Das Mehr-Generationen-Wohnmodell entstand in den 90er Jahren. Dieses Wohnmodell nahm sich die früher üblichen Großfamilien zum Vorbild und soll vor allem die Vorteile der Großfamilien wieder nutzbar machen. Gerade in Zeiten, in denen die Familien immer kleiner werden und große Entfernungen zwischen Familienangehörigen nicht selten sind, ermöglicht das Mehr-Generationen-Wohnen die Integration verschiedener Generationen auf gemeinsamem Wohnraum.

Die beteiligten Menschen müssen dabei nicht miteinander verwandt sein, sondern pflegen vor allem freundschaftliche Beziehungen mit einander. Typisch ist in diesem Fall die gemeinsame Wohnraumnutzung von älteren Menschen mit jüngeren Menschen mit Kindern, die sich gegenseitig helfen und unterstützen. Beispielhaft wäre die Kombination von ein oder zwei älteren Personen mit einer oder mehreren allein-erziehenden Müttern oder jungen Paaren mit Kleinkindern.

Das besondere ist dabei, dass jede Person oder Paar in der Gesamtkonstellation einen oder mehrere Privaträume (oder wenn mehrfach vorhanden Bäder) zur Verfügung gestellt bekommt, während andere Räume als Gemeinschaftsräume (Küche, Waschküche, Wohnzimmer, Garten) von allen Beteiligten genutzt werden.

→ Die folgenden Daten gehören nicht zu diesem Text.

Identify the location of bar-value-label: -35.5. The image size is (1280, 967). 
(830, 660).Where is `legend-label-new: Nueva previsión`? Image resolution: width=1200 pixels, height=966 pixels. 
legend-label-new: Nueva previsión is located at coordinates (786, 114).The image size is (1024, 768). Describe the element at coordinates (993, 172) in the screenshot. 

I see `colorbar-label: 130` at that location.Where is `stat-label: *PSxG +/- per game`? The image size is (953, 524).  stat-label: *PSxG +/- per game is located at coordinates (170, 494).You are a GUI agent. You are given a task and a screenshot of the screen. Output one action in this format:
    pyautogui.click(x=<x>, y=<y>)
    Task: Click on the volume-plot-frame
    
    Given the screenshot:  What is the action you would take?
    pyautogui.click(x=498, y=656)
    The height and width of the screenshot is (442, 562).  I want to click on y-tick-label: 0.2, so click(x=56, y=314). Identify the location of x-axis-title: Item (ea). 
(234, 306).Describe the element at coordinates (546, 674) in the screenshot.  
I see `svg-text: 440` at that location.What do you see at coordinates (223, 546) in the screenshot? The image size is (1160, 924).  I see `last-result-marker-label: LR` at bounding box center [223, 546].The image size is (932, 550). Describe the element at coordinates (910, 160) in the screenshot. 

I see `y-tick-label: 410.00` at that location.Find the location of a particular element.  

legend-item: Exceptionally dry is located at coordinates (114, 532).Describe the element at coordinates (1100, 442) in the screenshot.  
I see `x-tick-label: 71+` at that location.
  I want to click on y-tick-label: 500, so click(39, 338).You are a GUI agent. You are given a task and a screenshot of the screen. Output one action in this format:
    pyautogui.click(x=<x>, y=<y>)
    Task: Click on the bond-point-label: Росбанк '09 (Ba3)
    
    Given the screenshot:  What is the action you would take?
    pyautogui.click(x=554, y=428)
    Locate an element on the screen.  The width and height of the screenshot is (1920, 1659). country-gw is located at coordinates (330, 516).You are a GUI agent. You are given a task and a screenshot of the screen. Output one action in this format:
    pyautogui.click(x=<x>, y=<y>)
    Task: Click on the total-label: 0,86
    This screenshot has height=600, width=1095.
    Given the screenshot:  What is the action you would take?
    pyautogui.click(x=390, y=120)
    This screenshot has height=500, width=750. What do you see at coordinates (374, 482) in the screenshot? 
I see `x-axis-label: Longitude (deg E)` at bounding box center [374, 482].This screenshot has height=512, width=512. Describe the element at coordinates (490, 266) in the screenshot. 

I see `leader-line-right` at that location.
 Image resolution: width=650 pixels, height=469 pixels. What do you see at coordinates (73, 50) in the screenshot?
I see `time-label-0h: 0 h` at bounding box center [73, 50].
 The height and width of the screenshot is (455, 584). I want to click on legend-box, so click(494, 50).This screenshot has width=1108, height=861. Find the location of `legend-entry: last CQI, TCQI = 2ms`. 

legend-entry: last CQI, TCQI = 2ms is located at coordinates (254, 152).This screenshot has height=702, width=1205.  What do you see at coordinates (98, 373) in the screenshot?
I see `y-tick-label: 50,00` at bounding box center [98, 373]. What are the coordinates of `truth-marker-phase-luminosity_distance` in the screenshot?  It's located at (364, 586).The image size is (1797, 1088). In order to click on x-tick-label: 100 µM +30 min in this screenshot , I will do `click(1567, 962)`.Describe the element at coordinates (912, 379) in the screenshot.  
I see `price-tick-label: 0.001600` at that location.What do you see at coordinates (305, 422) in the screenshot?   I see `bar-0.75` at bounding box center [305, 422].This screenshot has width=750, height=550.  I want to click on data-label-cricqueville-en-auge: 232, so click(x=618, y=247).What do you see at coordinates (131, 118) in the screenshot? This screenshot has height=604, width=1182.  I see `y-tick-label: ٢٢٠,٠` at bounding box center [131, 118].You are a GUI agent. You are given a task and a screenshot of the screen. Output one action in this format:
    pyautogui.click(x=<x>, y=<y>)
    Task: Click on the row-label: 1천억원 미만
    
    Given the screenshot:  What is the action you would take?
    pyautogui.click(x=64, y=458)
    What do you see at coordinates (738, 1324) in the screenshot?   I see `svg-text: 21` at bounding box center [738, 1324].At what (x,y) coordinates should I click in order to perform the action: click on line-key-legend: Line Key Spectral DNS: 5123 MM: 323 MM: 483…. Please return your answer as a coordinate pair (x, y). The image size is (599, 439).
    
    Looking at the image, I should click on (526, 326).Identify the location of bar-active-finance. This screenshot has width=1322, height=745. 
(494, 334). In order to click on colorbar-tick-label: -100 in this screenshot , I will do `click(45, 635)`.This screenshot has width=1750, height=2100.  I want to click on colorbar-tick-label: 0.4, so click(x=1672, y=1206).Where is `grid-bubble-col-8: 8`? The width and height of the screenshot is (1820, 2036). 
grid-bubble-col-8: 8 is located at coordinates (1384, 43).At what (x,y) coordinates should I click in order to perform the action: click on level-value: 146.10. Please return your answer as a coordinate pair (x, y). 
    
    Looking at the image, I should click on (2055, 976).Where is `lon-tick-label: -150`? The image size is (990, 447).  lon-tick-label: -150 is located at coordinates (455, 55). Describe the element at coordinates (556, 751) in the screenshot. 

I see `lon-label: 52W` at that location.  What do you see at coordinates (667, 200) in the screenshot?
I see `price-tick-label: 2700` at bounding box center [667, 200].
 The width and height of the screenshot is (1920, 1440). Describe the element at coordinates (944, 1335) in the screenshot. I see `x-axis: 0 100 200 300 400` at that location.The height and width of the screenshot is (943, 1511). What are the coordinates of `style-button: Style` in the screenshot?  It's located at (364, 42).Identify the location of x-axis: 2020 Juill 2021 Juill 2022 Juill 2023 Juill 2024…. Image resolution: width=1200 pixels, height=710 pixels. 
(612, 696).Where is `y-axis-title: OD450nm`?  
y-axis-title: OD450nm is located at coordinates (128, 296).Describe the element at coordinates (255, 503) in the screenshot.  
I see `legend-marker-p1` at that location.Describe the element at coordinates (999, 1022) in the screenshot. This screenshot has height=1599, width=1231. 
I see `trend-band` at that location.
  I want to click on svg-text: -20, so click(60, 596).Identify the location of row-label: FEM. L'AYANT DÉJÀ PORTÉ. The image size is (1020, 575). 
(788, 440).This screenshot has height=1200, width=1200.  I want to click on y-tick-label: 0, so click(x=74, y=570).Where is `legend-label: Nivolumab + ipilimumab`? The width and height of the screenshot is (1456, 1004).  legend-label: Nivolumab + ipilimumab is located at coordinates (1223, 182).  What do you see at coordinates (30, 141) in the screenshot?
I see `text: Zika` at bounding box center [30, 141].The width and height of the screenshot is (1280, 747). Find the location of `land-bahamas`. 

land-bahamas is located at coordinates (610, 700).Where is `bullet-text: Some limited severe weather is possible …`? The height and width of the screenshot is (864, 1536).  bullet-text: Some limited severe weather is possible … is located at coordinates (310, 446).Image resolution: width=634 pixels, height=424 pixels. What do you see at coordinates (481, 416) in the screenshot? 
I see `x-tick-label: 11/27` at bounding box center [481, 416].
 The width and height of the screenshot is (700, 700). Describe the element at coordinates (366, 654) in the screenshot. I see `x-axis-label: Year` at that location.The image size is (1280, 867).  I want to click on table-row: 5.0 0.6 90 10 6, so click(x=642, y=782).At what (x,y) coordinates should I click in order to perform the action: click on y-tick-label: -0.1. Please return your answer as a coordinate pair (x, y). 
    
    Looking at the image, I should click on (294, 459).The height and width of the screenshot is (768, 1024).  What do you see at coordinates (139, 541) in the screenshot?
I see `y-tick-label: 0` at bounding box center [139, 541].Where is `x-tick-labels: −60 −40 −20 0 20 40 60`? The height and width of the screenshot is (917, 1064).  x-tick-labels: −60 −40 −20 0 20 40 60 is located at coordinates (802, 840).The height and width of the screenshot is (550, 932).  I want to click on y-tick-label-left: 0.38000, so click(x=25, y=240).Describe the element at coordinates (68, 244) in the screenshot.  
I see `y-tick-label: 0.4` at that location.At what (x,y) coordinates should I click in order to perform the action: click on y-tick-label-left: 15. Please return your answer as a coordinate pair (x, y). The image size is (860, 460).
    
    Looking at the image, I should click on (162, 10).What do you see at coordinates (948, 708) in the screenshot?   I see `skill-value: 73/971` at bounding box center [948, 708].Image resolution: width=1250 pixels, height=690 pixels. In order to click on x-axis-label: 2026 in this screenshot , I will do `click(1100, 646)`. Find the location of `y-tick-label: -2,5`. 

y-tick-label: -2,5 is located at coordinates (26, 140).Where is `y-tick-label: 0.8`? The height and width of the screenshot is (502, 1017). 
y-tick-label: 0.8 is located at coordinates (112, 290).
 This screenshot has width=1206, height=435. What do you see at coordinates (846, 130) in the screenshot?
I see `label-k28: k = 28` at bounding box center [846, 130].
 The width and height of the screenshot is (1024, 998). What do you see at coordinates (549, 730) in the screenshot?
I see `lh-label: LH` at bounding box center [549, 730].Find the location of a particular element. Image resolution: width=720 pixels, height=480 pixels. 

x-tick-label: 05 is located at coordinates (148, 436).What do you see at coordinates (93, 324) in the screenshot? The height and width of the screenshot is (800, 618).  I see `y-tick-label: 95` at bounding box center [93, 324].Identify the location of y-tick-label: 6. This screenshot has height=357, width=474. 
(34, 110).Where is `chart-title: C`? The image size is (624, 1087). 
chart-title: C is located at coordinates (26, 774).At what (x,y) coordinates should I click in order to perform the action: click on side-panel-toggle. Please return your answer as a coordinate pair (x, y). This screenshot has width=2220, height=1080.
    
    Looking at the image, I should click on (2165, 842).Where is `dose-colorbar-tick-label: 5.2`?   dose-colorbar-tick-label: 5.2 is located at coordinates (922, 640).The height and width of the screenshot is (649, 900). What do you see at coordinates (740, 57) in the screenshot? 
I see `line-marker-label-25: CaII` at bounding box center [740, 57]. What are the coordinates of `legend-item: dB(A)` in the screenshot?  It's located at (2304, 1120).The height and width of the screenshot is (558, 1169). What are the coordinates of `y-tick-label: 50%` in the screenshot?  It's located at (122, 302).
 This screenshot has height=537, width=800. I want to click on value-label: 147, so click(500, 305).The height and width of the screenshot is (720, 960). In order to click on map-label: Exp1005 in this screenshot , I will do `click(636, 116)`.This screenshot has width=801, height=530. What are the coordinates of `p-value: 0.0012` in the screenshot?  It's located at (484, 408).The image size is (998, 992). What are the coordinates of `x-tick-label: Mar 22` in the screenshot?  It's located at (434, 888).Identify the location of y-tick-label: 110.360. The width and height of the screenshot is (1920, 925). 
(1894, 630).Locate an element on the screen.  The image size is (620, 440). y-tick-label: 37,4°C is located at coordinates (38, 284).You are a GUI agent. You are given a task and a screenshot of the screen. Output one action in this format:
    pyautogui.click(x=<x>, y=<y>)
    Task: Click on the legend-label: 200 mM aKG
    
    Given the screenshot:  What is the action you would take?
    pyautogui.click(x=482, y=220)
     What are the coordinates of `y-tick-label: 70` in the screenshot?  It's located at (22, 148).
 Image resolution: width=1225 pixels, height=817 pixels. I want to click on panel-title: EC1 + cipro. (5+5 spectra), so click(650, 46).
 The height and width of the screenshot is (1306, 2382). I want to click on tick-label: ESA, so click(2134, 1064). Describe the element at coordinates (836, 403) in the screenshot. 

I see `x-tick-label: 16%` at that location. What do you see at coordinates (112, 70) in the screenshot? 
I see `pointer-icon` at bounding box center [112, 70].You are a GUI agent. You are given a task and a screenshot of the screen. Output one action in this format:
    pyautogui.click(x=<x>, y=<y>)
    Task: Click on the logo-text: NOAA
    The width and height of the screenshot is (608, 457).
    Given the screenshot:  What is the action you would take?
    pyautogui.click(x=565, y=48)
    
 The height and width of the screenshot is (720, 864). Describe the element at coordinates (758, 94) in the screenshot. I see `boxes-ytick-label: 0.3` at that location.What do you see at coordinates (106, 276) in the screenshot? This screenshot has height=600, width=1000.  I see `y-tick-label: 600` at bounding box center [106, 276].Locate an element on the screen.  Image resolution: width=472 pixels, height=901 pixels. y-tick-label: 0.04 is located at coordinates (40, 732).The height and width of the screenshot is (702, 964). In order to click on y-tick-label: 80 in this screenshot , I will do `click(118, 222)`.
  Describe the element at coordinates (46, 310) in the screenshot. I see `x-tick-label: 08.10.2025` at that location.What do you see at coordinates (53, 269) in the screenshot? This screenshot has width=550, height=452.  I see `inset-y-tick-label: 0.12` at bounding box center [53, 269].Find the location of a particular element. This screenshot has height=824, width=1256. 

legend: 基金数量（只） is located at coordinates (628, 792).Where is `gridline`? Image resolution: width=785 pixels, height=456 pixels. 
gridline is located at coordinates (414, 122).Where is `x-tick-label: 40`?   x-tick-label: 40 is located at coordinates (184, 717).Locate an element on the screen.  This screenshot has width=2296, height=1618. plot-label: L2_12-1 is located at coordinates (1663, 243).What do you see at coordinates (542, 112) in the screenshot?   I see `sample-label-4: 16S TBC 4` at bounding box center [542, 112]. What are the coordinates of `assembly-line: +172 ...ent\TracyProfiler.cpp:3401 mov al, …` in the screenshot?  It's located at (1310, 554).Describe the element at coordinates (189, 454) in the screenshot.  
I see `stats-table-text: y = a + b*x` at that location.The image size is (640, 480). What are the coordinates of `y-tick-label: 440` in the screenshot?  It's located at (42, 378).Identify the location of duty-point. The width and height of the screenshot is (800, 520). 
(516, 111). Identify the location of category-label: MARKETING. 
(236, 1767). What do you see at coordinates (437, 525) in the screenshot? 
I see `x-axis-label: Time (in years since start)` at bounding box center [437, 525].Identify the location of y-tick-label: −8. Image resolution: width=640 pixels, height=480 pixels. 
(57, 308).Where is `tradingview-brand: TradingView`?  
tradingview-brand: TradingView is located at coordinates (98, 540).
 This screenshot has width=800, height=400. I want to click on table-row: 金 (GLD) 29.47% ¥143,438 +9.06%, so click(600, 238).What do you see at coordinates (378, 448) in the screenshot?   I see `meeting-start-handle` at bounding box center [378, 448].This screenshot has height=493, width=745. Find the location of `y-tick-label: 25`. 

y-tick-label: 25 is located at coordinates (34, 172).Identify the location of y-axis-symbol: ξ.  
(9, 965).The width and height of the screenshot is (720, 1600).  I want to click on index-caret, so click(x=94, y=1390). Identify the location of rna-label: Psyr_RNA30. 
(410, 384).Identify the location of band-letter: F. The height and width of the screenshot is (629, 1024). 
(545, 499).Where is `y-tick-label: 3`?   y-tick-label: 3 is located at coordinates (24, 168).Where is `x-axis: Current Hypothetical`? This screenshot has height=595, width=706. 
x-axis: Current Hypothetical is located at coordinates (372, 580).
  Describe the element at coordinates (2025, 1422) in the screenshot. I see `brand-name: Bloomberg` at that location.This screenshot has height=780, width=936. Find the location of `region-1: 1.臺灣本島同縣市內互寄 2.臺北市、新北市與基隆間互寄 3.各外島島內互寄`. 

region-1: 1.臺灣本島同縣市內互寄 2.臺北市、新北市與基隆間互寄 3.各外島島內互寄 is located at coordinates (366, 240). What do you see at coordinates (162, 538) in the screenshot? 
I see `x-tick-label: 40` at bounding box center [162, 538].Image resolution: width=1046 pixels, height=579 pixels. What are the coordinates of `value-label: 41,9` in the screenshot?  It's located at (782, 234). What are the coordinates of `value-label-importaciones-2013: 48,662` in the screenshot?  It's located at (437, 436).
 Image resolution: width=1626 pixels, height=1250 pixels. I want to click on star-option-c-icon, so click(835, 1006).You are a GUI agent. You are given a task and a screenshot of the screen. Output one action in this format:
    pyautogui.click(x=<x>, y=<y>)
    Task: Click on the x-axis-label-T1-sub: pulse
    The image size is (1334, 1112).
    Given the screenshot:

Durch Arbeitsteilung und Erfahrungsaustausch können in einem Mehr-Generationen-Haushalt auch ältere Menschen möglichst lange in ihrer Eigenständigkeit unterstützt werden. Einsamkeitsgefühle wird dabei ebenso Einhalt geboten wie dem Gefühl der Nutzlosigkeit, welches viele ältere Menschen irgendwann befällt. In der Gemeinschaft werden sie gebraucht, fühlen sich selbst ebenfalls geborgen und können ihre Lebenserfahrungen weiter geben. Der positive Effekt der Gemeinschaft wirkt sich in der Regel jedoch auf alle beteiligten Generationen aus.